◆ **Goal**: Report each line in the records below that contains the word "Given", copying every such line in full.

◆ **Raw records**:
++++

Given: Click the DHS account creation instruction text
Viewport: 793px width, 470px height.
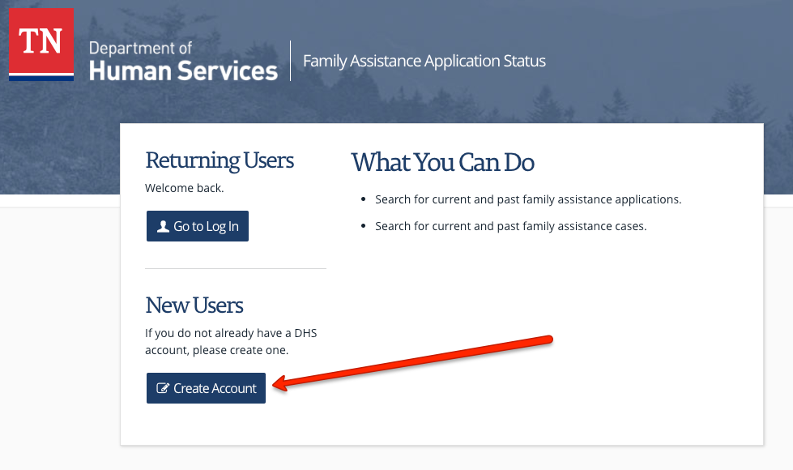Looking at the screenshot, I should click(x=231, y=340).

++++

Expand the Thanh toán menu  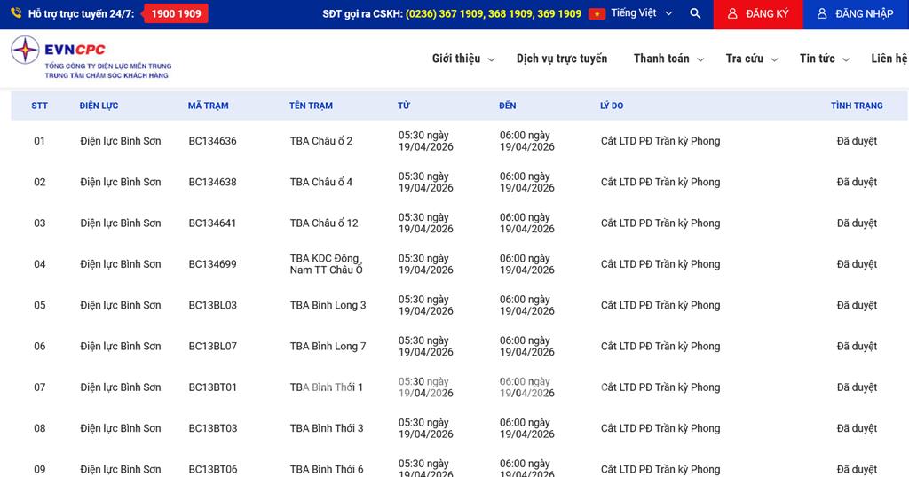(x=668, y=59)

++++

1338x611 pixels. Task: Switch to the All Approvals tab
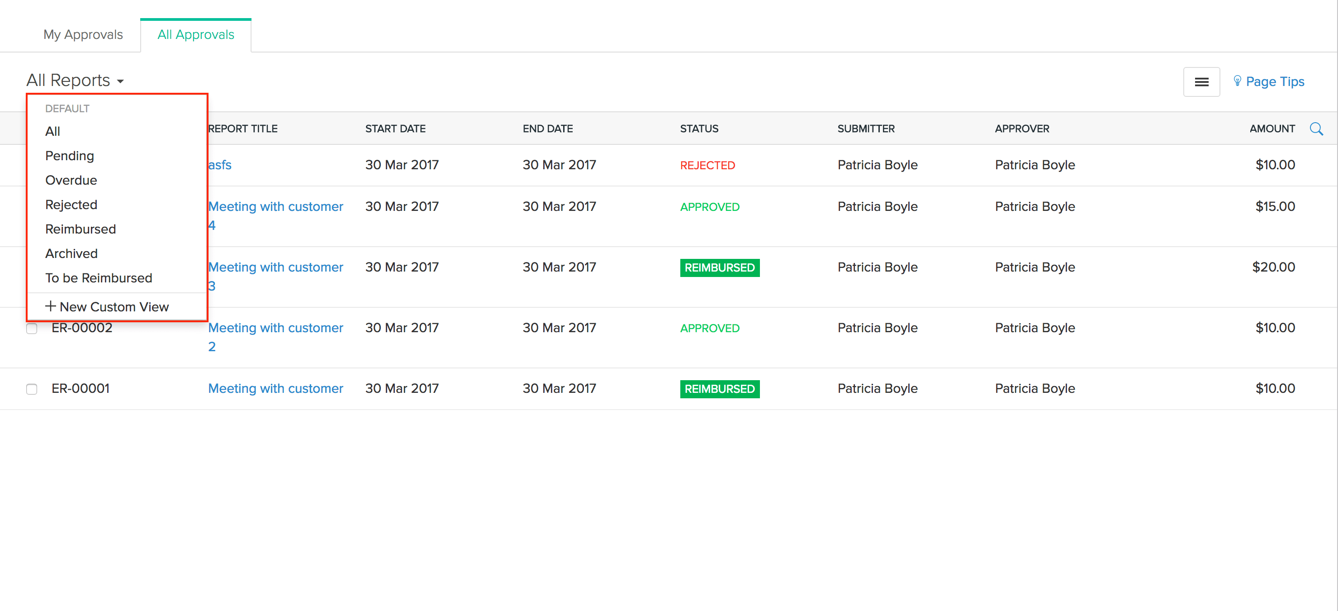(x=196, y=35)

++++

◆ **Task solution**:
Given: Click the DHS account creation instruction text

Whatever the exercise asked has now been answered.